Jonathan Myrick Daniels, a White Episcopal Seminary student in Boston, had come to Alabama on August 20, 1965, to help with Black voter registration in Lowndes County. He was arrested at a demonstration, jailed in Hayneville and then suddenly released. Moments after his release, he was shot to death by a deputy sheriff.
On January 10, 1966 in Hattiesburg, Miss., Vernon Ferdinand Dahmer, a wealthy businessman, offered to pay poll taxes for those who couldn’t afford the fee required to vote. The night after a radio station broadcasted Dahmer’s offer, his home was firebombed. Dahmer died later from severe burns.
Jimmie Lee Jackson was beaten and shot by state troopers on February 26, 1965 in Marion, Ala., as he tried to protect his grandfather and mother from a trooper attack on civil rights marchers. His death led to the Selma to Montgomery march and the eventual passage of the Voting Rights Act.

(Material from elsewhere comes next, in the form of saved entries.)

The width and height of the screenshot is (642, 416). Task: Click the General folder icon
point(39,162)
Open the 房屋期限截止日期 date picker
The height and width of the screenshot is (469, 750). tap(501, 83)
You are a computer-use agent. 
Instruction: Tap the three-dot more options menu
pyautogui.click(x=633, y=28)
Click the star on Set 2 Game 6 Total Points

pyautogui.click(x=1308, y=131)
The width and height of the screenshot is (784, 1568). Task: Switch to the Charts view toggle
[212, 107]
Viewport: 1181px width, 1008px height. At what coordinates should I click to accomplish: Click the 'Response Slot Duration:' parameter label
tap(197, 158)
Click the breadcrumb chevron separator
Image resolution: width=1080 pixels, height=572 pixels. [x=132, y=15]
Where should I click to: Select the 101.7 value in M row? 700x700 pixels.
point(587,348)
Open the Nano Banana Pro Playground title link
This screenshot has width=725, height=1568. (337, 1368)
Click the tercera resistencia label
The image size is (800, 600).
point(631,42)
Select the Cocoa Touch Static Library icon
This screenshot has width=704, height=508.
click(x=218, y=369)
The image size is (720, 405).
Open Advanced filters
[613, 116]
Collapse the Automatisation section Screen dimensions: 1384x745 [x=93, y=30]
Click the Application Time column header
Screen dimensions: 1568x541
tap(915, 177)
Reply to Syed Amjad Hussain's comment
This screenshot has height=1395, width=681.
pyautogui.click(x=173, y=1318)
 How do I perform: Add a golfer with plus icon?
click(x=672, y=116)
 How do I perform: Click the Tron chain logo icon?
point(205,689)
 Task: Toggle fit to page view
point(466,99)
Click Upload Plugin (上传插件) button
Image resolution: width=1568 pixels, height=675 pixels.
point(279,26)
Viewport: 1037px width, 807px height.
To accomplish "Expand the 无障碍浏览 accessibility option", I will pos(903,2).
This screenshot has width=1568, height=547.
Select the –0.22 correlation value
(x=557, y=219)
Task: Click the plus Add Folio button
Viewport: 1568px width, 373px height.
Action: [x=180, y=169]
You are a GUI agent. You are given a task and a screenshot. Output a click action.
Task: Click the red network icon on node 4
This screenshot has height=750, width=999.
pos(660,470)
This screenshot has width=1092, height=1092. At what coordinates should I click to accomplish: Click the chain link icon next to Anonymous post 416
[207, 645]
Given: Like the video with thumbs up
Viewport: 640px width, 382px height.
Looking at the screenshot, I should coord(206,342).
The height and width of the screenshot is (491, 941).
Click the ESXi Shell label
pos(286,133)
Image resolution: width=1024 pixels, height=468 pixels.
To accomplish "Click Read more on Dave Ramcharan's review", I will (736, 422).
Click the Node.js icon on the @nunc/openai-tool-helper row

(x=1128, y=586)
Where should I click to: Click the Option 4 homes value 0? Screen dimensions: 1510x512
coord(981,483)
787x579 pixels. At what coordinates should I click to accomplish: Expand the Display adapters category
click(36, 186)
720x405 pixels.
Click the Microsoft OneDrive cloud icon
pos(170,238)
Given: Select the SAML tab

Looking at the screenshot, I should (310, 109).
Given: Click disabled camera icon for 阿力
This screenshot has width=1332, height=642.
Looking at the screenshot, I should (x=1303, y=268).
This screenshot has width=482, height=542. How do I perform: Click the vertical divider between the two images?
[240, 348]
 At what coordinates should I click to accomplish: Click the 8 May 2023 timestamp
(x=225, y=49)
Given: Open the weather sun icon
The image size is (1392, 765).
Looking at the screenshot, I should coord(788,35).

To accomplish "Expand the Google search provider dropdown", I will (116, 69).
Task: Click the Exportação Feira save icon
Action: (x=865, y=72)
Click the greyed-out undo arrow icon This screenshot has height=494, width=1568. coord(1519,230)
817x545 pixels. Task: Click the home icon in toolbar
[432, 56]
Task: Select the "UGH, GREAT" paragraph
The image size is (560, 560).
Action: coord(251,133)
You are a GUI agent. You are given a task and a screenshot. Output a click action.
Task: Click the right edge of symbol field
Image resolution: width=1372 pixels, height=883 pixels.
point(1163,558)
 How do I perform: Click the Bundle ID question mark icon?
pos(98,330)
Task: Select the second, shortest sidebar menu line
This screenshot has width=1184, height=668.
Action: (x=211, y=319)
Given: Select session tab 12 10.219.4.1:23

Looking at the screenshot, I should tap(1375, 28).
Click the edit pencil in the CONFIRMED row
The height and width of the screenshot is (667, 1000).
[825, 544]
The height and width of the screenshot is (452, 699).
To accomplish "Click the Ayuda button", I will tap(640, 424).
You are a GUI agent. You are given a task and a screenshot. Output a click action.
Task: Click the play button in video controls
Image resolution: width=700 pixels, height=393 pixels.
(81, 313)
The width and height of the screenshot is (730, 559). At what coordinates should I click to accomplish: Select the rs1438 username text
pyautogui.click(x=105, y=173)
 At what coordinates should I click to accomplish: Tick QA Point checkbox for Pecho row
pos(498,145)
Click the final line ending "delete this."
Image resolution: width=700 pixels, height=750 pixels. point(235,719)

There is so much at stake in this country for Black people during this upcoming midterm election. As things continue to play out in the news concerning issues like the highly-argued Affordable Care Act, Voter ID laws and criminal justice reform, African Americans have a real opportunity to let their voices be heard at the ballot box so that all issues impacting the Black community are thrust to the forefront of America’s conscience.
So many other groups in this country have taken the Civil Rights Movement playbook, crafted by Black activists, and used it to advance their causes and improve their situations.
The question now is, will Black non-voters continue to take their precious voting rights for granted, or will they embrace the unwritten obligation that each Black person has to ‘pay it forward’?
Time will tell. November will be here before we know it.
But Black non-voters need to register to vote now. There are no excuses. Time to stop being ungrateful negroes.